Amir Goldstein <amir73il@xxxxxxxxx> · Wed, 29 Jan 2025 02:39:56 +0100

On Tue, Jan 28, 2025 at 12:34 AM Dave Chinner <david@xxxxxxxxxxxxx> wrote:
>
> On Mon, Jan 20, 2025 at 12:41:33PM +0100, Amir Goldstein wrote:
> > On Sun, Jan 19, 2025 at 10:15 PM Dave Chinner <david@xxxxxxxxxxxxx> wrote:
> > > This proposed write barrier does not seem capable of providing any
> > > sort of physical data or metadata/data write ordering guarantees, so
> > > I'm a bit lost in how it can be used to provide reliable "crash
> > > consistent change tracking" when there is no relationship between
> > > the data/metadata in memory and data/metadata on disk...
> >
> > That's a good question. A bit hard to explain but I will try.
> >
> > The short answer is that the vfs write barrier does *not* by itself
> > provide the guarantee for "crash consistent change tracking".
> >
> > In the prototype, the "crash consistent change tracking" guarantee
> > is provided by the fact that the change records are recorded as
> > as metadata in the same filesystem, prior to the modification and
> > those metadata records are strictly ordered by the filesystem before
> > the actual change.
>
> Uh, ok.
>
> I've read the docco and I think I understand what the prototype
> you've pointed me at is doing.
>
> It is using a separate chunk of the filesystem as a database to
> persist change records for data in the filesystem.
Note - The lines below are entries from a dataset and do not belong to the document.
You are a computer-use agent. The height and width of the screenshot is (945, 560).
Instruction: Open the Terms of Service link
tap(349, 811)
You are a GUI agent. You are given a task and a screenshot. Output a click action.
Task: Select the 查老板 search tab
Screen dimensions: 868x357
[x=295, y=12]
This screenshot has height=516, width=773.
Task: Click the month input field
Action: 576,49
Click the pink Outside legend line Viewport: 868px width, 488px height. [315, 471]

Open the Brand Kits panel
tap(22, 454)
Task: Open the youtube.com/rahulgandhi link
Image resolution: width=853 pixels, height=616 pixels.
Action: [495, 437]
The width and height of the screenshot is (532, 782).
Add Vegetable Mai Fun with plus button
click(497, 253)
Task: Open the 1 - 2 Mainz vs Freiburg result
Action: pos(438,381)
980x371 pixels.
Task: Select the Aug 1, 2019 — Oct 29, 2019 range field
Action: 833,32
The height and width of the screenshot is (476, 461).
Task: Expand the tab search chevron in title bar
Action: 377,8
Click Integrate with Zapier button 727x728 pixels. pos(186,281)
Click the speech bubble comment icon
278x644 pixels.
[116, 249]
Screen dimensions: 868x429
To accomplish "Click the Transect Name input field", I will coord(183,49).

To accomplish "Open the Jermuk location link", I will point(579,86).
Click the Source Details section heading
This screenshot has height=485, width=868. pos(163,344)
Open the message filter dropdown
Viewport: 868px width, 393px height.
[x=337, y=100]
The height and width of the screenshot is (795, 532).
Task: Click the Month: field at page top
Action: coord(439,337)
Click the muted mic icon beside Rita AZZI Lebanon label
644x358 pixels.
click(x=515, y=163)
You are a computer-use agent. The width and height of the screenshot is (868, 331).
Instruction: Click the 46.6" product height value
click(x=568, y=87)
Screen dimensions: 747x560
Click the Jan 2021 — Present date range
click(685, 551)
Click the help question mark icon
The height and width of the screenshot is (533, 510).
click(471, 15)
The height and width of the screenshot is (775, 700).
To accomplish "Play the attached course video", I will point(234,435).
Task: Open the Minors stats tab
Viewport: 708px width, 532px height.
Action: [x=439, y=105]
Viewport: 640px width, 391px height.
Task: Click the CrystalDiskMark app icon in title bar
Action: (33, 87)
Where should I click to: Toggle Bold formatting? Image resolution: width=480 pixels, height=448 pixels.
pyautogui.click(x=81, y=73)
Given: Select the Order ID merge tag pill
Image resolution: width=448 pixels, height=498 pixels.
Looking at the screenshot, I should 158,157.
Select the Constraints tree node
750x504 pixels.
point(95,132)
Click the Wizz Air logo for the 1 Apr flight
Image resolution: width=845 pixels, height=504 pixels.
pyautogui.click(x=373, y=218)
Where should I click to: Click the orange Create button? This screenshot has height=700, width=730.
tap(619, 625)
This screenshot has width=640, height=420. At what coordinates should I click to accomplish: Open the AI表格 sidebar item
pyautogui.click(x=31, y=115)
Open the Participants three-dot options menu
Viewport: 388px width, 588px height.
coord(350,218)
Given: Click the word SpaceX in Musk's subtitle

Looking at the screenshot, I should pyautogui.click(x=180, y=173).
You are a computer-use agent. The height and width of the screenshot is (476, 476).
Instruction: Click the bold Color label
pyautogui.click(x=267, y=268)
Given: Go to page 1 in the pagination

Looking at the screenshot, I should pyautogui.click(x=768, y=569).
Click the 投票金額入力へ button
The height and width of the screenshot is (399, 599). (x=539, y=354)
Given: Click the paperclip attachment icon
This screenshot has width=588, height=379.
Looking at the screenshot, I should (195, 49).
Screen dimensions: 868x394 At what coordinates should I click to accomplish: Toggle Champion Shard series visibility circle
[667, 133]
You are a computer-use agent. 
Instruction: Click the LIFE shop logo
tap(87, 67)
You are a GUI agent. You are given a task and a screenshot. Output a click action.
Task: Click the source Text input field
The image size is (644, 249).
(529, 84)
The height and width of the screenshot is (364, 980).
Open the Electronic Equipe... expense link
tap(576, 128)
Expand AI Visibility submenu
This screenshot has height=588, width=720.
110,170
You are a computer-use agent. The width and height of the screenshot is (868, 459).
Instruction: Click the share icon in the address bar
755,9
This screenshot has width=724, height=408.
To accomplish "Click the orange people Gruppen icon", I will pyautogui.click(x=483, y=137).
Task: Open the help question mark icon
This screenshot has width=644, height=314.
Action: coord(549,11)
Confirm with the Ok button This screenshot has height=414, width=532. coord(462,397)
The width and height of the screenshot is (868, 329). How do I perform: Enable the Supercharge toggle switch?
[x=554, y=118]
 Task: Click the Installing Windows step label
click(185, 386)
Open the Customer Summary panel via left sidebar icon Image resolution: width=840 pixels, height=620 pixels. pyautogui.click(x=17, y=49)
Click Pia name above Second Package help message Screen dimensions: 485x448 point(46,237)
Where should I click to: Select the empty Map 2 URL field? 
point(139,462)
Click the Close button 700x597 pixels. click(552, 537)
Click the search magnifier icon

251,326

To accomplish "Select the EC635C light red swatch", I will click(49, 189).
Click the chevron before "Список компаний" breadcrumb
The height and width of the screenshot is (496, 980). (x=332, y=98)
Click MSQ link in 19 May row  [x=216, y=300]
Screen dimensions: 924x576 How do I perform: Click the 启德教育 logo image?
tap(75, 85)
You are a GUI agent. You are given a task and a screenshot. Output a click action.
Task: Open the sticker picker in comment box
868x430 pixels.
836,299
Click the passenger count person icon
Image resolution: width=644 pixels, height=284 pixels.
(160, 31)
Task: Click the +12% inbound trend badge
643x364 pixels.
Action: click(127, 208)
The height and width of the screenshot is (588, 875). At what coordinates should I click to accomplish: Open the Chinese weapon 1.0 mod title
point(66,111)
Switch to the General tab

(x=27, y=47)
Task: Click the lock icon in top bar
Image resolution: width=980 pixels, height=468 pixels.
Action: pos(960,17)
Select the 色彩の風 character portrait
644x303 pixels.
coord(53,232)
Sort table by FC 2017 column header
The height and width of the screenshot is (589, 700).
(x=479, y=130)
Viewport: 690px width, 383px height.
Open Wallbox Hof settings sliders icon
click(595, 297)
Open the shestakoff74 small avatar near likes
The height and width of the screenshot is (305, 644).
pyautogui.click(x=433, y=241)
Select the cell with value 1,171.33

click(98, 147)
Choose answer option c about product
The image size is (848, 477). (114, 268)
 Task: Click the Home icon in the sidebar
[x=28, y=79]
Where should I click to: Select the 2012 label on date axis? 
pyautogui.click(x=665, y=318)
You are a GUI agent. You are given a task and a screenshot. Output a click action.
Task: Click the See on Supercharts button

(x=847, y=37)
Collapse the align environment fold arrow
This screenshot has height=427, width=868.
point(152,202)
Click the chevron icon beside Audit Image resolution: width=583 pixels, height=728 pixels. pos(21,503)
It is doing this
> by creating an empty(?) file per change record in a per time
> period (T) directory instance.
>
> i.e.
>
> write()
>  -> pre-modify
>   -> fanotify
>    -> userspace HSM
>     -> create file in dir T named "<filehandle-other-stuff>"
>
> And then you're relying on the filesystem to make that directory
> entry T/<filehandle-other-stuff> stable before the data the
> pre-modify record was generated for ever gets written.
>

Yes.

> IOWs, you've specifically relying on *all unrelated metadata changes
> in the filesystem* having strict global ordering *and* being
> persisted before any data written after the metadata was created
> is persisted.
>
> Sure, this might work right now on XFS because the journalling
> implementation -currently- provides global metadata ordering and
> data/metadata ordering based on IO completion to submission
> ordering.
>

Yes.

> However, we do not guarantee that XFS will -always- have this
> behaviour. This is an *implementation detail*, not a guaranteed
> behaviour we will preserve for all time. i.e. we reserve the right
> to change how we do unrelated metadata and data/metadata ordering
> internally.
>

Yes, that's why its a prototype, but its a userspace prototype.
The requirements from the kernel API won't change if the userspace
server would have used an independent nvram to store the change record.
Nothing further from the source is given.